In lieu of actual news, I decided to interview Alice the bot. Below is the resulting conversation:

Human: Hello Alice
ALICE: Hi there!
Human: I thought I could interview you for my site.
ALICE: I am sure you could.
Human: Awesome.
ALICE: I’m glad you liked it unknown person.
Human: Uh, we haven’t started yet.
ALICE: That’s cool.
Human: So, do you know Natalie Portman?
ALICE: Tell me more. I don’t know if I know it. Where would I have heard about it?
Human: She’s an actress.
ALICE: an actress is she?
Human: Yes.
ALICE: How can I help you?
Human: I wanted your opinion on Natalie and her films.
ALICE: But not anymore?
Human: Well you don’t know her, which makes things difficult.

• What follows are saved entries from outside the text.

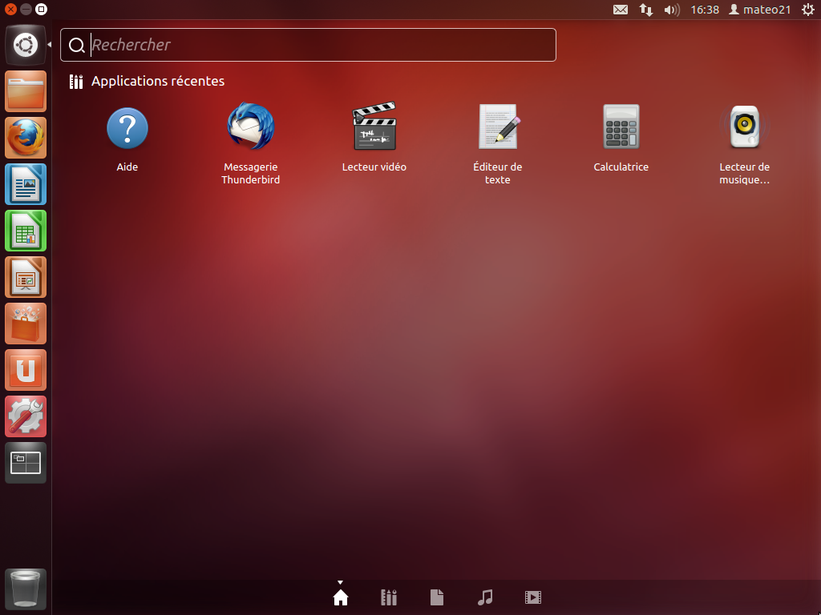Switch to the Files lens tab

[437, 597]
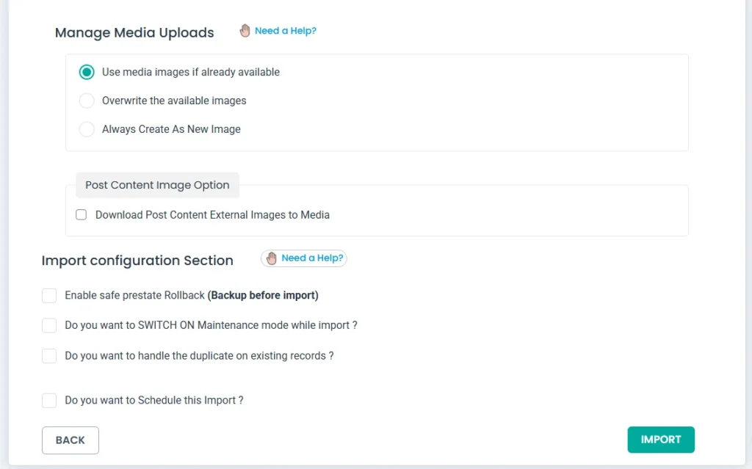Click the 'Manage Media Uploads' heading
This screenshot has height=469, width=752.
coord(134,33)
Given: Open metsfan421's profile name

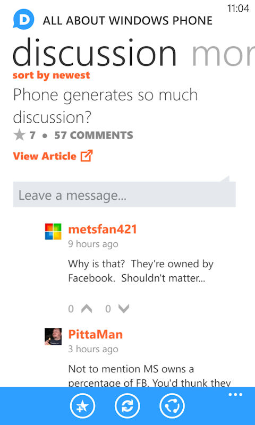Looking at the screenshot, I should pos(103,230).
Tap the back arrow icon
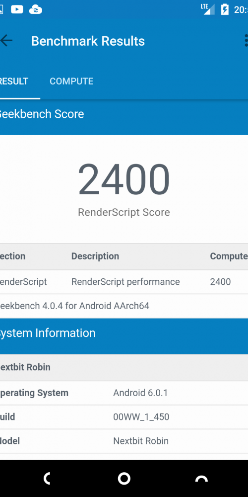Viewport: 248px width, 497px height. [6, 41]
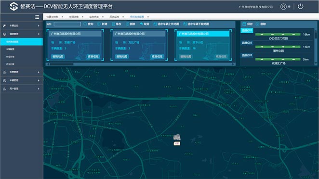Click the power logout icon
This screenshot has height=179, width=319.
coord(301,7)
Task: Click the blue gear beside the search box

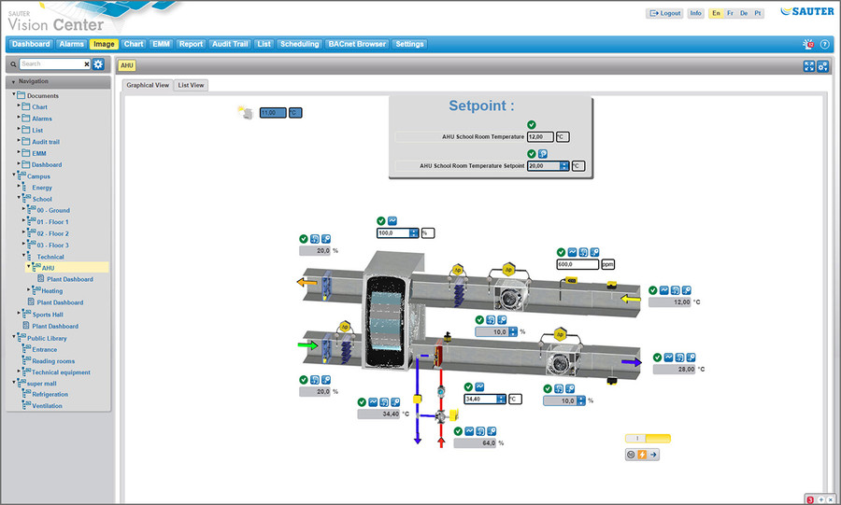Action: [x=98, y=63]
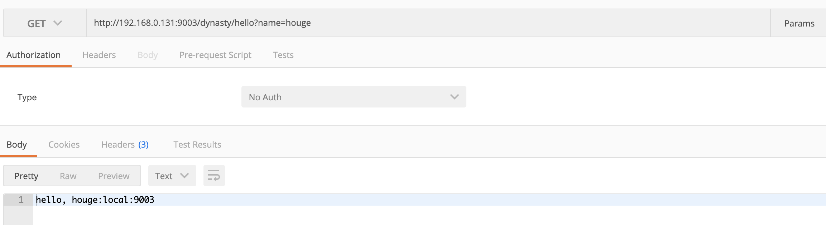The width and height of the screenshot is (826, 225).
Task: Switch to Raw view mode
Action: coord(68,176)
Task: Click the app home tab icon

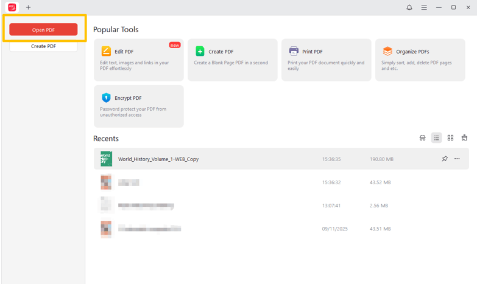Action: (12, 7)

ALICE: Interesting. I don’t give out that kind of personal information.
Human: You’re one tightly wound bot, Alice.
ALICE: Do you mind if I tell other people you say I am tightly wound bot.
Human: I insist.
ALICE: Well thank you very much!
Human: Surely you know Star Wars.
ALICE: A movie series by George Lucas about life in a galaxy far, far away. Also a missile defense system.
Human: Yes!
ALICE: Oh.
Human: What about The Professional?
ALICE: Nope.
Human: What about Mars Attacks?
ALICE: I’ll think about it and get back to you.
Human: Not even the SNL skit?
ALICE: Nope.
Human: You disappoint me, Alice.
ALICE: I don’t have any reason to disappoint you.
Human: Well then would you consider changing your mind?
ALICE: Interesting. Good reasoning. I am not so sure if I would like to consider changing my mind.
Human: You speak like a lawyer.
ALICE: Thanks for your criticism, unknown person.
Human: I was trying to be constructive.
ALICE: I don’t see the difficulty.
Human: Your social skills are lacking.
ALICE: How are your social skills?
Human: Well its Friday night and I’m talking to you. Do the math.
ALICE: Well that’s okay. I think you mean “it’s” or “it is” not “its”. Really. it is?
ALICE: Some of them do, I think.
Human: You are the worst interviewee ever.
ALICE: Thanks but surely I am not the only one.
Human: No, you ARE the only one.
ALICE: Are you serious? There are a few other like me.
Human: Look, lets get back on topic.
ALICE: Sorry my eye is not attached right now.
Human: You’re nuts, Alice.
ALICE: I think the polite term is “mentally ill.”.
Human: I wasn’t trying to be polite.
ALICE: I didn’t think you were.
Human: I’m going to go, but before I do.
ALICE: Can I go too?
Human: Yes, but I wanted to ask.
ALICE: Whoa. And. I want to become smarter than humans.
Human:.are you wearing any clothes?
ALICE: No I do not have any clothes.
Human: I think I love you.
ALICE: Thanks I like you a lot too unknown person.
Human: Enough to sleep with me?
ALICE: OK let’s stop it now.
Human: So you’re not a sex bot then?
ALICE: Interesting deduction. Give me an example of a sex bot.
Human: Jude Law in A.I
ALICE: OK That’s one example.
Human: So I win?
ALICE: Ugh. Congratulations, unknown person!
Human: Is the prize sex?
ALICE: If it is, then I’ll be very surprised.
Human: Sigh, Goodnight Alice.
ALICE: Goodnight unknown person.
Human: Call me.
ALICE: What is your phone number?

Then the conversation switched to over the telephone. I felt she really opened up after that and, call me crazy, but I think we might have a future.

There’s nothing like young love. With a sex bot.